Data for processing section start
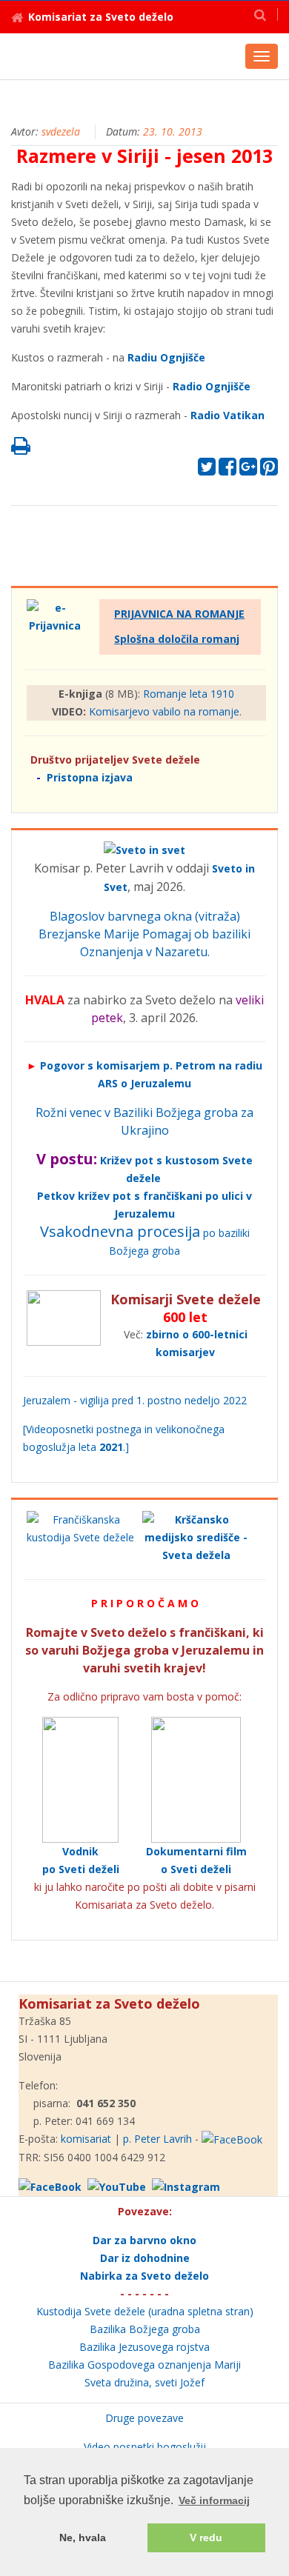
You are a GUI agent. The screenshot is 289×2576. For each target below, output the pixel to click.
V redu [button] (206, 2537)
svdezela (60, 131)
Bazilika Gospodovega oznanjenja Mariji (144, 2365)
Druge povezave (144, 2418)
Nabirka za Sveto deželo (144, 2276)
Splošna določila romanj (176, 639)
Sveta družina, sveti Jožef (144, 2382)
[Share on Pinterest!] (269, 470)
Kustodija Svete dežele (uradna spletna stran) (144, 2311)
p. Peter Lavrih (157, 2139)
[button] (260, 14)
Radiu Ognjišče (166, 357)
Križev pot (126, 1160)
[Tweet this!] (207, 470)
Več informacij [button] (214, 2500)
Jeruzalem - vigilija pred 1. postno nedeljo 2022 (135, 1400)
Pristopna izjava (90, 777)
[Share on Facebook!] (227, 470)
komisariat (86, 2139)
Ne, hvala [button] (82, 2537)
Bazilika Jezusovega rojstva (144, 2347)
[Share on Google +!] (248, 470)
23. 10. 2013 (172, 131)
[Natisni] (20, 449)
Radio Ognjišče (211, 386)
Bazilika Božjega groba (145, 2329)
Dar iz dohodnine (145, 2258)
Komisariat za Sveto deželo (100, 17)
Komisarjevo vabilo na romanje (164, 711)
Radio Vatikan (227, 415)
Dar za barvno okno (144, 2240)
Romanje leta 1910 (188, 694)
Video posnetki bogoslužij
Data for processing section end
● Exercise requirements
Going through the data above, return each line with the word "Bazilika".

● Expected answer
Bazilika Gospodovega oznanjenja Mariji (144, 2365)
Bazilika Jezusovega rojstva (144, 2347)
Bazilika Božjega groba (145, 2329)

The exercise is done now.